• [Your objective]: Copy out, unchanged, the lines of the records below, beginning at the line that contains "Open the Calculate(C) menu" and stopping after the last line of the records.

• [Data for this exercise]:
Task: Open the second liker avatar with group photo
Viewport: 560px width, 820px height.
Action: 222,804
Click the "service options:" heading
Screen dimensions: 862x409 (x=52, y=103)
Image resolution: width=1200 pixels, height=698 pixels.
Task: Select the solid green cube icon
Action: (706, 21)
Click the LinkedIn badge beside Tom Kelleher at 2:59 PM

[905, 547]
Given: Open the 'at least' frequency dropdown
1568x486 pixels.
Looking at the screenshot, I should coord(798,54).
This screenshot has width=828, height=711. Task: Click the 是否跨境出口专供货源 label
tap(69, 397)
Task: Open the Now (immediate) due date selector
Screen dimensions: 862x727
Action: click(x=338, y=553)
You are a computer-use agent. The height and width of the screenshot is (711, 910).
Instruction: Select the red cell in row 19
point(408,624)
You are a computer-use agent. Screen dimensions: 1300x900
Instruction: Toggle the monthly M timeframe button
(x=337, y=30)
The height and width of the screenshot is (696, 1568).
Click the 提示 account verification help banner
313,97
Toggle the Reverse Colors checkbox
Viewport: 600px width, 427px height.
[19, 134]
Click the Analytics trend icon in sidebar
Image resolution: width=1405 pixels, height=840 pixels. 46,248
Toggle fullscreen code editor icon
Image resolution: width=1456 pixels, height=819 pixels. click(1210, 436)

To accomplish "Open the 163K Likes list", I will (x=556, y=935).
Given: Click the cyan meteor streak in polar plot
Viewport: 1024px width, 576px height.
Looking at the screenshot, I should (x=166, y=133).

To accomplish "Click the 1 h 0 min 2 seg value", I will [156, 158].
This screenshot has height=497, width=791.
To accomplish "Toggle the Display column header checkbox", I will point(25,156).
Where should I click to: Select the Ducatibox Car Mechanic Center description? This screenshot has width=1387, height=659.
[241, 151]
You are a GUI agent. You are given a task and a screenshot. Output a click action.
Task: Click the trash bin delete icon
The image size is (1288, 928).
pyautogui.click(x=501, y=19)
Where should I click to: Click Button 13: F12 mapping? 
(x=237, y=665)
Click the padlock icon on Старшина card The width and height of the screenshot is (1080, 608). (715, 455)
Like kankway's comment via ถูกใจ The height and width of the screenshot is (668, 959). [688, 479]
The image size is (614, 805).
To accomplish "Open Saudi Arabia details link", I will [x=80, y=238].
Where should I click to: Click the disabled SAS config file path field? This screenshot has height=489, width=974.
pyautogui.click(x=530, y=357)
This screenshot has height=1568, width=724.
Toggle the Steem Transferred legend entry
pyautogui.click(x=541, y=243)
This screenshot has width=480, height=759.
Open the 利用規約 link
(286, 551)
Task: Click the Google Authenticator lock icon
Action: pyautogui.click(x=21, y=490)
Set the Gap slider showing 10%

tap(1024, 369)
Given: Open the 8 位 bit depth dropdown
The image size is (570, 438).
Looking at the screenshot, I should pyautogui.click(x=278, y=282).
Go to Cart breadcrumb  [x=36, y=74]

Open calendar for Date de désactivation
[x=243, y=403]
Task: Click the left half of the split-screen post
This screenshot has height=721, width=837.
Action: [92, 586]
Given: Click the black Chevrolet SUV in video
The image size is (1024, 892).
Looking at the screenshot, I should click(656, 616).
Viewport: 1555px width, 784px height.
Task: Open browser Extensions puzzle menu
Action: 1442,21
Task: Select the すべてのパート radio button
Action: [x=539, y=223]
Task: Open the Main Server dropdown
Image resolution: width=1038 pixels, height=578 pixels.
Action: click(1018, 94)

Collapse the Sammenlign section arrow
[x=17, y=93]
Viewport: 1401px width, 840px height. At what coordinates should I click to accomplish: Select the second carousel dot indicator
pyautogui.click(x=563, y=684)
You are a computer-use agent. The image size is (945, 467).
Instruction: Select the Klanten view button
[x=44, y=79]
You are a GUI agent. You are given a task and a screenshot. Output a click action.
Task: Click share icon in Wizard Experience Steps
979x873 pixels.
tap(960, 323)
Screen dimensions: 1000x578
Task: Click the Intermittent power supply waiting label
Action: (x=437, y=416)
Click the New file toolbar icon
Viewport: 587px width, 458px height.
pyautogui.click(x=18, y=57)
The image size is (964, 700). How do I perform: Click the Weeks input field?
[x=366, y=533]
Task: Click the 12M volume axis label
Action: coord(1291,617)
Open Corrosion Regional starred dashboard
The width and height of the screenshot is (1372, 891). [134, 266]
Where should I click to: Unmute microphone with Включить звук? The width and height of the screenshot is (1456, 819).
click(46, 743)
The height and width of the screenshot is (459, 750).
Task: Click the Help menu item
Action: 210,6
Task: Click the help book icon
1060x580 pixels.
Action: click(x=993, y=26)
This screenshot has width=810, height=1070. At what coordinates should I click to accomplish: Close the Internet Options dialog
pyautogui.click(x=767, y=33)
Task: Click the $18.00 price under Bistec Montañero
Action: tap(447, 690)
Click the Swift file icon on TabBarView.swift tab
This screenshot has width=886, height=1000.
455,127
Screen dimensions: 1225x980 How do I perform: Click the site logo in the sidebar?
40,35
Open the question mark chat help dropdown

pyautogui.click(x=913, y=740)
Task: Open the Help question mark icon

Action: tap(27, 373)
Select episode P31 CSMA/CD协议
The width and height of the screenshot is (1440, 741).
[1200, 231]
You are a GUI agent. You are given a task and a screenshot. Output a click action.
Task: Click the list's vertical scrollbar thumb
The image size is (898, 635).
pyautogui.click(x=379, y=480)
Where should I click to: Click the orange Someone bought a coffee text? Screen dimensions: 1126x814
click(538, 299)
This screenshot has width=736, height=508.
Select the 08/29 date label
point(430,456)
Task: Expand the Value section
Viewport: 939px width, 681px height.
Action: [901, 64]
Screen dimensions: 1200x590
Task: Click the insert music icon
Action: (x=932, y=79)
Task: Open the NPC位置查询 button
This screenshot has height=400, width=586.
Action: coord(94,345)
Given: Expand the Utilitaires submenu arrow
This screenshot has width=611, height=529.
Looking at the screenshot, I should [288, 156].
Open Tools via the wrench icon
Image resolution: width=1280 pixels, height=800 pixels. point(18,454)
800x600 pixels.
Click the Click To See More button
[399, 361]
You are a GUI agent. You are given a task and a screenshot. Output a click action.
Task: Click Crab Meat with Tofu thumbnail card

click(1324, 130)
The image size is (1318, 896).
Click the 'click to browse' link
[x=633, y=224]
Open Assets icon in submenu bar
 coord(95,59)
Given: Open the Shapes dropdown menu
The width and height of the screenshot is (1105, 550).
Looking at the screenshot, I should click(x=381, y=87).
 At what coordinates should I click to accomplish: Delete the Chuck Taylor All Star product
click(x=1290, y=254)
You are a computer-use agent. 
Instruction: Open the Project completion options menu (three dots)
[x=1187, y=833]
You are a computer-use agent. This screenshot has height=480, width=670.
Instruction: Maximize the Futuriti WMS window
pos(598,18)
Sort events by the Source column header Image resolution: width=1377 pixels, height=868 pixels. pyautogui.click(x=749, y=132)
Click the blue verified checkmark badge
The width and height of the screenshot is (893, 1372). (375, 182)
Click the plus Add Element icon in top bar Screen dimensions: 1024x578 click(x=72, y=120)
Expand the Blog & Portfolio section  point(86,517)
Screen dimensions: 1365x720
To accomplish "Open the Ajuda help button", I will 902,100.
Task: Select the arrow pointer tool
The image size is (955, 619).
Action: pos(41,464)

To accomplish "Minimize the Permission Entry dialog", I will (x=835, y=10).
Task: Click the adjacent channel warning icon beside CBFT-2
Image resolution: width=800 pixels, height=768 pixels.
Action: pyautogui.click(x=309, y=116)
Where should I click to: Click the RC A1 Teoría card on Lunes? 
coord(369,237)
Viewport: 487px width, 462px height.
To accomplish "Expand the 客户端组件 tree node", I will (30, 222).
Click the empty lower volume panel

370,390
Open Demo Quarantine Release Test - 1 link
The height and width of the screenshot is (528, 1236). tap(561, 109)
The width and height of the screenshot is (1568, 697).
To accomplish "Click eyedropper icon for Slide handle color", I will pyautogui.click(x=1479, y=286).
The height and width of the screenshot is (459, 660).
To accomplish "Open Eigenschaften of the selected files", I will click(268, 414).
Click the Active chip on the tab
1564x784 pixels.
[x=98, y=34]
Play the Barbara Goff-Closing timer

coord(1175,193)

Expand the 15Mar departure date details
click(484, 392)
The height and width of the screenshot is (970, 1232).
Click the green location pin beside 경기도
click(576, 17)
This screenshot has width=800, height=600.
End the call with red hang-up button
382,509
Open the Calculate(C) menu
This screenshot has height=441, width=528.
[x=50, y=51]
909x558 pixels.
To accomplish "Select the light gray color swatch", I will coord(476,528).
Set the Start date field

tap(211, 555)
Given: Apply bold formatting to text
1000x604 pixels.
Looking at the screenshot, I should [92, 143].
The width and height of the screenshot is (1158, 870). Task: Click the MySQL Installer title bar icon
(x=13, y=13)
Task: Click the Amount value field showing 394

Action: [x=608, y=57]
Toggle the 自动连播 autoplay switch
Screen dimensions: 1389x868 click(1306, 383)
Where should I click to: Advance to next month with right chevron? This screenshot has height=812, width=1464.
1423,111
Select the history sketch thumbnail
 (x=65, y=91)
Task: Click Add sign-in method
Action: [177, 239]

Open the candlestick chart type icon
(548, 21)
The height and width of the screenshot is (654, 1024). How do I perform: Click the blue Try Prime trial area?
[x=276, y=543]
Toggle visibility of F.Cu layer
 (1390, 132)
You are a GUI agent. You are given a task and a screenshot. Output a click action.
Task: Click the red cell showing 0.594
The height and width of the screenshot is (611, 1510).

• [Completed exercise]:
Open the Calculate(C) menu
This screenshot has height=441, width=528.
[x=50, y=51]
909x558 pixels.
To accomplish "Select the light gray color swatch", I will coord(476,528).
Set the Start date field

tap(211, 555)
Given: Apply bold formatting to text
1000x604 pixels.
Looking at the screenshot, I should [92, 143].
The width and height of the screenshot is (1158, 870). Task: Click the MySQL Installer title bar icon
(x=13, y=13)
Task: Click the Amount value field showing 394

Action: [x=608, y=57]
Toggle the 自动连播 autoplay switch
Screen dimensions: 1389x868 click(1306, 383)
Where should I click to: Advance to next month with right chevron? This screenshot has height=812, width=1464.
1423,111
Select the history sketch thumbnail
 (x=65, y=91)
Task: Click Add sign-in method
Action: [177, 239]

Open the candlestick chart type icon
(548, 21)
The height and width of the screenshot is (654, 1024). How do I perform: Click the blue Try Prime trial area?
[x=276, y=543]
Toggle visibility of F.Cu layer
 (1390, 132)
You are a GUI agent. You are given a task and a screenshot. Output a click action.
Task: Click the red cell showing 0.594
The height and width of the screenshot is (611, 1510).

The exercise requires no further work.